Made Things, by Adrian Tchaikovsky
Adrian Tchaikovsky is an author who excels at writing both expansively and in shorter, concentrated bursts; his latest expertly balances darkness and hope with a slender page count. It’s set in a crowded, oppressed city where everyone is under the heel of the ruling mages. Coppelia is an orphan and a puppet-maker scrambling survive by picking pockets and stealing what there is to steal. She’s assisted by Tef and Arc, two tiny homunculi made from wood and metal. When Coppelia and her mentor are tasked with tracking down a golem, Coppelia stumbles onto a vicious evil brewing under the streets of the city and becomes ensnared—and it’s up to her two inhuman companions to save her, proving along the way that humanity is about more than flesh and bone.

Unnatural Magic, by C. M. Waggoner
In C.M. Waggoner’s debut, two young women from vastly different cultures converge on the same goal.

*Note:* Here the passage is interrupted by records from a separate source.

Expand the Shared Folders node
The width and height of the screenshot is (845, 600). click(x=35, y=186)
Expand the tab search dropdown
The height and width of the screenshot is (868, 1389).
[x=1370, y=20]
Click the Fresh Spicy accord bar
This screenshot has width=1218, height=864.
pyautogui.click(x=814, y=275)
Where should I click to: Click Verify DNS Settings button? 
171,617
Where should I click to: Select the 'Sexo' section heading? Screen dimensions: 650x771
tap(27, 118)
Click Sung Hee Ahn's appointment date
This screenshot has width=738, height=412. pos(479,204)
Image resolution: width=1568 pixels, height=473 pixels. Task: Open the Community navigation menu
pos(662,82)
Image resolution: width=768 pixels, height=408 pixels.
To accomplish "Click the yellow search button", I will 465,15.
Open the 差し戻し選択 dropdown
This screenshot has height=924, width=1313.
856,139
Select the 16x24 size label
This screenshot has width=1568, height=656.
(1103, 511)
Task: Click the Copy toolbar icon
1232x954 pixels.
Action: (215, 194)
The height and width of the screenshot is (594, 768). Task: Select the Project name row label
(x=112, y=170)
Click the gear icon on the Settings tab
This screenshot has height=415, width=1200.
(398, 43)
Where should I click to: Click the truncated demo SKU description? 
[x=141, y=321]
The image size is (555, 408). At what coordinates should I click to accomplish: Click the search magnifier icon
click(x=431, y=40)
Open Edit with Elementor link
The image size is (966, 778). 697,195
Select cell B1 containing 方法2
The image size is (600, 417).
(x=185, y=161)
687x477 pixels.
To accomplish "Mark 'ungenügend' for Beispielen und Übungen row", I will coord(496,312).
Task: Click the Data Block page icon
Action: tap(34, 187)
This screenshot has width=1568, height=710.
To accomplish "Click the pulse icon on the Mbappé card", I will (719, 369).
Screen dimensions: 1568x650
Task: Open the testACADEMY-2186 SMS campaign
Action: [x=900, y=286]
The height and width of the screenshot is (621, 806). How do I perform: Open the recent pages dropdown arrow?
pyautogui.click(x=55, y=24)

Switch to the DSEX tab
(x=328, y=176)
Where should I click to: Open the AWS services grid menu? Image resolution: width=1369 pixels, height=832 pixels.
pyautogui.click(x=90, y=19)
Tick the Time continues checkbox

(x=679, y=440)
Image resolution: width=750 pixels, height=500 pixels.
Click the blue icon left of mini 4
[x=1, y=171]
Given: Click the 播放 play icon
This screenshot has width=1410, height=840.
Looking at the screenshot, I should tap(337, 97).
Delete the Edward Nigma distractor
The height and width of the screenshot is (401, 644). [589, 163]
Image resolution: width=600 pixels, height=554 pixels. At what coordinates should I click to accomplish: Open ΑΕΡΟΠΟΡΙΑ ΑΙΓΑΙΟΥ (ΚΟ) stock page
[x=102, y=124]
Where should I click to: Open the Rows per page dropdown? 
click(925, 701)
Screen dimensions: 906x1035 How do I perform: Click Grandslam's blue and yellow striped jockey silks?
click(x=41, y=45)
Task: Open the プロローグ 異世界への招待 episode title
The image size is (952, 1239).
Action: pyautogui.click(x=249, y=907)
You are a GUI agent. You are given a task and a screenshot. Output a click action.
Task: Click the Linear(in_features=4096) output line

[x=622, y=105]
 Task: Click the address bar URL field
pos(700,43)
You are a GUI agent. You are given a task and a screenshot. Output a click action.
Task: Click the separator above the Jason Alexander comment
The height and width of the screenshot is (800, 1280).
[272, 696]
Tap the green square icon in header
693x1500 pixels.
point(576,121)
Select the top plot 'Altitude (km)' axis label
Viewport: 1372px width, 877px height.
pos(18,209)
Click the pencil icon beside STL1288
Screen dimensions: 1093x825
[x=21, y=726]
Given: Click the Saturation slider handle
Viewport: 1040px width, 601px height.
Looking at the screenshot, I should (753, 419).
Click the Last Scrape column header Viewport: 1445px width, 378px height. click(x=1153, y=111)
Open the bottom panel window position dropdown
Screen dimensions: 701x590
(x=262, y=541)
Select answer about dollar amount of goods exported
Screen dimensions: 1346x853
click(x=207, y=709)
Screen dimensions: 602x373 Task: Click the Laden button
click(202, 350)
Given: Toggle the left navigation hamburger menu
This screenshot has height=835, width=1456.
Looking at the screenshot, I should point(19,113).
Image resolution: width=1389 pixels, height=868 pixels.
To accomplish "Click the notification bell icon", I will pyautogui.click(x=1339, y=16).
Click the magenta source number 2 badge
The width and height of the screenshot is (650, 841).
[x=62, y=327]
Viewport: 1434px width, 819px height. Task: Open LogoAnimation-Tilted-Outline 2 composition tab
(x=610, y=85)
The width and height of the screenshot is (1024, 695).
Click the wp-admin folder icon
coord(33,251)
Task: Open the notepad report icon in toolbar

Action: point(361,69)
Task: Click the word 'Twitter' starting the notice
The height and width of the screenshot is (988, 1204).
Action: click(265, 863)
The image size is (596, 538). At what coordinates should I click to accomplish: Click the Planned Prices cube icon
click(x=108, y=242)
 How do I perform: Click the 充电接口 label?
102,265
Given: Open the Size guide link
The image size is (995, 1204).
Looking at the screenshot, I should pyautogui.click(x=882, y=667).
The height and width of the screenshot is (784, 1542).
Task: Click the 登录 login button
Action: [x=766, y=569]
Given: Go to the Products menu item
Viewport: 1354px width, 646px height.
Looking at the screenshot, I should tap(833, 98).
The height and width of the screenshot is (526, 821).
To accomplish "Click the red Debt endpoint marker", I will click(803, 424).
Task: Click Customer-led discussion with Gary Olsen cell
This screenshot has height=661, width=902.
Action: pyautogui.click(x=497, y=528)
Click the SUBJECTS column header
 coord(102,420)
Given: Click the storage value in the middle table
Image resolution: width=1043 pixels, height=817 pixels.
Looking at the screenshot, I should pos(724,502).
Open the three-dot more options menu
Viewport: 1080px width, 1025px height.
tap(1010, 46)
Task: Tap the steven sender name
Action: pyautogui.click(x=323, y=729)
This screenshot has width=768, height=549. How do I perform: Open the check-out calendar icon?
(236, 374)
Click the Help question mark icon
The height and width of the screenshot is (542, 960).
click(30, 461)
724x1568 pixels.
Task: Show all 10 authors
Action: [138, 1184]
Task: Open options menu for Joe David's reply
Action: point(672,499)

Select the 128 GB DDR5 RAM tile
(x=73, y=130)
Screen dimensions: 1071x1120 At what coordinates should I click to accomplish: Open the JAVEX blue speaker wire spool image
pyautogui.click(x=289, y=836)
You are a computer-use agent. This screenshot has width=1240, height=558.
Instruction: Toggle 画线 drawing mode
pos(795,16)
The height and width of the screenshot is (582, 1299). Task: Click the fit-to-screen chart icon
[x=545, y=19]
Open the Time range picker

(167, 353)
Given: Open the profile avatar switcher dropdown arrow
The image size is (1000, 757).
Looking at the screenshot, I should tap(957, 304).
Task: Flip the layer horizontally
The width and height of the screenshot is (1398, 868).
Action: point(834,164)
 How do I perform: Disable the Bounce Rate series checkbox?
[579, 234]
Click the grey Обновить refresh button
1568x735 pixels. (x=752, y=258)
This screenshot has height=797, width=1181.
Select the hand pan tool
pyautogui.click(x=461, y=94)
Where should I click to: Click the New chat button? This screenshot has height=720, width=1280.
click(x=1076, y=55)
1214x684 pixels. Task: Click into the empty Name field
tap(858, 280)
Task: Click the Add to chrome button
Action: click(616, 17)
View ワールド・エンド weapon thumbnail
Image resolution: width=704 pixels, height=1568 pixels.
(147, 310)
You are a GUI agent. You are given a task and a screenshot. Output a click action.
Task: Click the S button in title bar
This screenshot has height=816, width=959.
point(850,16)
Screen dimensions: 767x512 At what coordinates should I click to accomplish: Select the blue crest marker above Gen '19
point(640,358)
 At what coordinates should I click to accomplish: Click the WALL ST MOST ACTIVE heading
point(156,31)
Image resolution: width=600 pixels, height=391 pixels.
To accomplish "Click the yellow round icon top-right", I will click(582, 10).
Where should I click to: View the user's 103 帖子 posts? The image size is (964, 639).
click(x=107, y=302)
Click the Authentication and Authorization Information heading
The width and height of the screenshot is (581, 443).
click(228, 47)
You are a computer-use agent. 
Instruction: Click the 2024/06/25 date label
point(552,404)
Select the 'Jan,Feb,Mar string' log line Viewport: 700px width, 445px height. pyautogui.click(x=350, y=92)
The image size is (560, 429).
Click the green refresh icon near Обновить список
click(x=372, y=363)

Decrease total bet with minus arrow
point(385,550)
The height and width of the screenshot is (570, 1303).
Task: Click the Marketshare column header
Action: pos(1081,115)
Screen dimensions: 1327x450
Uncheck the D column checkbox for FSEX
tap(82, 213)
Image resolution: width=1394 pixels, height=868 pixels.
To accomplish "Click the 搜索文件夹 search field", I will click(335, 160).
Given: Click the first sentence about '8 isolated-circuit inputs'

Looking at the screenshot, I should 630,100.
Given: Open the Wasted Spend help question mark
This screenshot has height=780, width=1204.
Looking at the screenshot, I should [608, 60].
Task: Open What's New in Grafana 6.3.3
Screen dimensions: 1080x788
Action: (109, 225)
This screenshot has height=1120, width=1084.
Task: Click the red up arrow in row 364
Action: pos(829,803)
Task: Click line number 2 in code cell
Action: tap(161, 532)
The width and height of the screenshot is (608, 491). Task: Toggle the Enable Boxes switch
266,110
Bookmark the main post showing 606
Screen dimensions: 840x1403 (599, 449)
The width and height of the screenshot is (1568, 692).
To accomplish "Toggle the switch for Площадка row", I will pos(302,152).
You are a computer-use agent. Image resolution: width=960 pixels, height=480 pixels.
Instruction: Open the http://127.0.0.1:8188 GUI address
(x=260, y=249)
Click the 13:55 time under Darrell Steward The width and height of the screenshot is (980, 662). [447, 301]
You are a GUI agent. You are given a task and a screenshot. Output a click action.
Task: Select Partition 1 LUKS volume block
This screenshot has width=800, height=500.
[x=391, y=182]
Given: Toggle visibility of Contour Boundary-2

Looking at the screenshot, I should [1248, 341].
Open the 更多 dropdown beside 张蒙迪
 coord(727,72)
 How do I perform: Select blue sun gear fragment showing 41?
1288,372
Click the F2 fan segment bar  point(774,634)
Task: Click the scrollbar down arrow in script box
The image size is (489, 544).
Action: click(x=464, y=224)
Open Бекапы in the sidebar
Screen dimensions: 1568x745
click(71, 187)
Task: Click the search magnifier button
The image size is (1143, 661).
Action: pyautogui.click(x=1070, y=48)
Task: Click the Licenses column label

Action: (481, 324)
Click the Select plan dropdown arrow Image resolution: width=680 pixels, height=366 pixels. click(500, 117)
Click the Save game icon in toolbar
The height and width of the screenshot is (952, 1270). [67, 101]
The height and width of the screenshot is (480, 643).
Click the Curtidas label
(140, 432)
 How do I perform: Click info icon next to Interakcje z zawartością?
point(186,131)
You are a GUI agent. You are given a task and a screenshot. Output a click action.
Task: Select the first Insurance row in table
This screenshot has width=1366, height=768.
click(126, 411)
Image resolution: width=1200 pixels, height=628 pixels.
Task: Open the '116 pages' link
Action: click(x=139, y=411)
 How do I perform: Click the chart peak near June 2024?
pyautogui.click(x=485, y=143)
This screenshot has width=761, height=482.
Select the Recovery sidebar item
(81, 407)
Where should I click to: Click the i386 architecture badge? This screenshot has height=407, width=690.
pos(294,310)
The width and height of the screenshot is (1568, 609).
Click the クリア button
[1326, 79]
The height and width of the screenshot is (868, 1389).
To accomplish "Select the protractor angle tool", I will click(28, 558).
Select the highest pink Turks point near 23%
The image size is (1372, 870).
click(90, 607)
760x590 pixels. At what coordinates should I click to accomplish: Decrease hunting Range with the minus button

Onna is better at magic spells than any man in her village, but is denied an education due to her sex, so she sets off to the city of Hexos in hopes of finding a more enlightened university. Instead, she finds four dead trolls. Tsira is a troll with her own problems, who also leaves home, and stumbles on a grievously injured human soldier. She nurses him back to health, but is attacked by a mysterious mage. Onna and Tisra set out to discover who is attacking trolls—and why—each woman bringing their own powerful talents to bear on their quest as they slowly draw closer together. Humor, heart, non-human characters, and a mathematical magic system make this one a winner.

Legacy of Ash, by Matthew Ward
This series-launching epic fantasy debut is rich in intrigue and action. It is set in the Tressian Republic, a world in which the ruling families, who once united together to protect the kingdom from outside threats, have turned to infighting, lashing out at one another through hidden plots and attempted assassinations. Unfortunately, their power squabbles have left them vulnerable to attack from the invading forces gathering at their borders. A few heroes—including the Tressia’s champion, Viktor Akadra; Viktor’s greatest enemy, the political prisoner Josiri Trelan; and Calenne, Josiri’s sister, who seeks to escape the family legacy—may be the only ones who can save the day. But each is hiding secrets of their own that could spell both personal ruin and the end of the Republic.

Skein Island, by Aliya Whitley
The author of disturbing horror tales like The Beauty, Aliya Whitley returns with an unsettling novel about the way we choose—or are shaped by—our identities. Skein Island is a private resort where certain exclusive invitees are given they choice to stay for a week, offering up as payment only a story from their past, to be added to the island’s unusual library. But what happens to those stories after the guests have departed? Filled with stories of Greek heroes and wartime violence, the characters that populate the library turn out to be unwilling to stay within the confines of their own tales. This edition includes a new novelette set in the same world.

Quillifer the Knight, by Walter Jon Williams
At the end of Quillifer, Williams’ titular rogue-turned-hero was knighted, but he’s not one to rest on his laurels. In the sequel, he’s still building a name for himself by taking on quests—and then telling his lovers and friends all about them without much humility. Slowly, Quillifer finds himself drawn into the politics of Duisland, a kingdom descending inevitably into open war, and court intrigue including a plot involving the Queen’s sister. Quillifer may be a braggart, but he’s good at the whole hero job, and knows how to tell a story. Walter Jon Williams has a proven talent for writing in any genre, and “adventure fantasy” is certainly one of them.

What new SFF is on your TBR this week?